Demo days blues
At Indie Bio’s Winter 2017 Demo Day, the badges for investors who registered to attend covered two long tables. Thirteen companies presented.
Simple microeconomics explains why investors should avoid events like this. There might be excellent companies presenting, but there are very unlikely to be excellent investments on offer. There are simply too many investors chasing too few companies. Excess demand + limited supply = high prices; i.e. lots of early stage companies raising too much money at unreasonably high valuations. Investors – especially funds with a duty to provide adequate returns to LPs – will not find attractive opportunities in such an environment.

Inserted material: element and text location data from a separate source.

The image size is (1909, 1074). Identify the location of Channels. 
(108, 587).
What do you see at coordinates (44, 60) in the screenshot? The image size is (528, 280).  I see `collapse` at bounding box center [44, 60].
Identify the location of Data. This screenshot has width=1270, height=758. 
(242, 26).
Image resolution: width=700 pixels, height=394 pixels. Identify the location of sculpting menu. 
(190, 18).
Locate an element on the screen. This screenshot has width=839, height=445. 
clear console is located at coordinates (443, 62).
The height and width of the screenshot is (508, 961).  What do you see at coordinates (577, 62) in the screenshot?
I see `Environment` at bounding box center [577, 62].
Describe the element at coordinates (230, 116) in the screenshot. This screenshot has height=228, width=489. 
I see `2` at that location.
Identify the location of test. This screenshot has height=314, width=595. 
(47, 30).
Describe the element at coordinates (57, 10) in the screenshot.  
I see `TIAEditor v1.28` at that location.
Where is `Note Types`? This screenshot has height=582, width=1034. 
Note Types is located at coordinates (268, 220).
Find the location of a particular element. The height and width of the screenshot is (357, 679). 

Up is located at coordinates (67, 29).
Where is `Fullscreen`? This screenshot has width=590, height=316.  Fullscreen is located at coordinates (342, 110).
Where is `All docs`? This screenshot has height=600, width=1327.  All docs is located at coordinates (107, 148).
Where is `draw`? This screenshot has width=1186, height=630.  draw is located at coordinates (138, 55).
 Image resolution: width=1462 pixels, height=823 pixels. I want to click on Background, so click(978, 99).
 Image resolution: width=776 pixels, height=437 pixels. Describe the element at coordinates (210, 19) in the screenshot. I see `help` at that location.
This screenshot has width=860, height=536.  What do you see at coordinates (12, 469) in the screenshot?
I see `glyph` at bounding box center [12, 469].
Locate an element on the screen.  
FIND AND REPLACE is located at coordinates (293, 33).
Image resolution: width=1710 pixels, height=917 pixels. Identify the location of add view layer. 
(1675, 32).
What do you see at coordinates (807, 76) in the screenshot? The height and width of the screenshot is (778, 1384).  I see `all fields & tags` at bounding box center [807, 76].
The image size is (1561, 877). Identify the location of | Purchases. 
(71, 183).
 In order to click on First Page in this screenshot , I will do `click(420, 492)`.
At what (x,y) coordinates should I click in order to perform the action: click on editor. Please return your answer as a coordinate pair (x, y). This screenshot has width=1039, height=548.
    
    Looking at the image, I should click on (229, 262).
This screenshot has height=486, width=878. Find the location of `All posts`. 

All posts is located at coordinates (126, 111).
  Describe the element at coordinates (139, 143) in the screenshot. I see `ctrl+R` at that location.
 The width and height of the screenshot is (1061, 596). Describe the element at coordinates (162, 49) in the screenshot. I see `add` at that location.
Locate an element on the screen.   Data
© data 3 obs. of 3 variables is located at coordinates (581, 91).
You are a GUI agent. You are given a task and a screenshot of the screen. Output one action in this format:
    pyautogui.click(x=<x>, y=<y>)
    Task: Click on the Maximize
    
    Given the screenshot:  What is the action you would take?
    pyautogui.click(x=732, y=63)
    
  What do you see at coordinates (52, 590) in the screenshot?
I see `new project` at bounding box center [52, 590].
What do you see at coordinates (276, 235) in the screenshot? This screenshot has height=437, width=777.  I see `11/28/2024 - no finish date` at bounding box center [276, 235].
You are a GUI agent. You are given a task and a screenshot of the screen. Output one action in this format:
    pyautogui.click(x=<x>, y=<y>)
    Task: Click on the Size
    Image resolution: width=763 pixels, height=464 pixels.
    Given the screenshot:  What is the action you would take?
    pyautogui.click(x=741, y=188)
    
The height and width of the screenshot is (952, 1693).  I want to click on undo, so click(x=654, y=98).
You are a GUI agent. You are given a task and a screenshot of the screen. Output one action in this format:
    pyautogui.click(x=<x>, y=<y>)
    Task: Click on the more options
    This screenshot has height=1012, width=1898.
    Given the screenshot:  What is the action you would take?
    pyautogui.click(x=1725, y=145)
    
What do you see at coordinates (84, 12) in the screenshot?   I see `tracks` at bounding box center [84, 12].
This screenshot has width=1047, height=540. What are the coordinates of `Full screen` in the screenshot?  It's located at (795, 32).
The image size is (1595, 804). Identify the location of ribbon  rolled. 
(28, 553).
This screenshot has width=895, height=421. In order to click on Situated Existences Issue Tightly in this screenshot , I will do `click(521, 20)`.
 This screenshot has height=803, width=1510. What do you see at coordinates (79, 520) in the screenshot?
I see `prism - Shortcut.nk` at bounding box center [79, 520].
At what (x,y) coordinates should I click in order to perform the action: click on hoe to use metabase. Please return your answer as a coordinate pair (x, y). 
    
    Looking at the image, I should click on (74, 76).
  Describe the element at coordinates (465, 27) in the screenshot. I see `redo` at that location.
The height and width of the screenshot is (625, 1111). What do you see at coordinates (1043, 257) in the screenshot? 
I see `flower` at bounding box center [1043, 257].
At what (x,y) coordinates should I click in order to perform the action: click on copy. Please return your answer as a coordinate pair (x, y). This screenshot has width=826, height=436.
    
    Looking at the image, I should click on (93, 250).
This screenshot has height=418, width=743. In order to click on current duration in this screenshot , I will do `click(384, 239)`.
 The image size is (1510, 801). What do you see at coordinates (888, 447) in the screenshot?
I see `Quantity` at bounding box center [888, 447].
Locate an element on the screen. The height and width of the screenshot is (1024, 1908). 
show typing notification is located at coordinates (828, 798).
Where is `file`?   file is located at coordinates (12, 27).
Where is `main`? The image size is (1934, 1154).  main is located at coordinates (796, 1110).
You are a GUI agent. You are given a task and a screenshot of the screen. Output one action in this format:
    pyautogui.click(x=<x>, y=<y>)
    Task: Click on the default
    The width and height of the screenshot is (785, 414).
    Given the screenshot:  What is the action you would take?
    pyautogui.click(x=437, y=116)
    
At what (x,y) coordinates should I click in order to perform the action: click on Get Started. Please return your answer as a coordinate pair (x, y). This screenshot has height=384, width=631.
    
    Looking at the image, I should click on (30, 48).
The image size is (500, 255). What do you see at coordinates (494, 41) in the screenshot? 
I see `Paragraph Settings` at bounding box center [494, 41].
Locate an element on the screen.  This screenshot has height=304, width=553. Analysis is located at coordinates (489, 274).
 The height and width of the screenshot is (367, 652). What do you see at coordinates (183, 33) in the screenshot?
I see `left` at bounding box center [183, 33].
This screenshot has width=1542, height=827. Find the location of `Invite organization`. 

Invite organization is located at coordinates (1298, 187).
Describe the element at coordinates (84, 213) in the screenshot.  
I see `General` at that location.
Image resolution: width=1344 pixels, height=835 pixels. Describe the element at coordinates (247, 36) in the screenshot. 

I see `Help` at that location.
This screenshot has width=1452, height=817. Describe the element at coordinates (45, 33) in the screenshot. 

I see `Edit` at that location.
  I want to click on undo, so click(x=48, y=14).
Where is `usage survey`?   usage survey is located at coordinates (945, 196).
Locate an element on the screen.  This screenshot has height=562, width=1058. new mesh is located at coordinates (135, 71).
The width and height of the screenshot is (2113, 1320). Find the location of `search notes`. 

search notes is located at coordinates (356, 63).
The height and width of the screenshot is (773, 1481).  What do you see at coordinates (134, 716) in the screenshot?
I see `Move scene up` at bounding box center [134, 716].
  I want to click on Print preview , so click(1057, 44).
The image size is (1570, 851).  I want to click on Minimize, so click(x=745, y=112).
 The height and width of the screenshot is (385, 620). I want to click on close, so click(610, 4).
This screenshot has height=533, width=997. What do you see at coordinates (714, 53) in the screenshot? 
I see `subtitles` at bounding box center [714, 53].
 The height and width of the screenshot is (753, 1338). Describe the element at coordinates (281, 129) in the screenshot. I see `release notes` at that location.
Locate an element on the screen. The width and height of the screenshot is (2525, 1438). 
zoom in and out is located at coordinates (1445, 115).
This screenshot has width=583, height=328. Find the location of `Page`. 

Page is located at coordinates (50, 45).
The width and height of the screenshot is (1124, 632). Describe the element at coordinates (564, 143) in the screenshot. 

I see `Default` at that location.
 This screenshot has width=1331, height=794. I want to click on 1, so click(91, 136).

I write this knowing full well that many investors will still attend events like this, because FOMO. People prize their ability to get into the hot deals, and the hot deals are the ones that are oversubscribed, in the news, the ones that everyone knows about.
On the flip side, these demo days are an amazing opportunity for companies that want to raise money. By bringing lots of investors into the room, and creating a sense of urgency, Demo Days are a catalyst for remarkably large “seed” rounds (a $5M seed round???). Y Combinator is the pioneer here, and still the master.
This, of course, is a recipe for overshoot. Companies that successfully raise at demo days will raise too much money at too high a valuation. They will increase their burn rate, which will lead to raising more money at higher valuations. This is not a sustainable path – they eventually either collapse (because they can’t raise the next round) or they sell for less than they raised, returning some money to investors (with no ROI) and nothing to founders.
Disciplined investors avoid hot deals, and find the undervalued gems that everyone else thinks are just rocks. Disciplined entrepreneurs raise conservatively, prioritize revenue over equity as a source of financing, and don’t get out over their skis on valuation.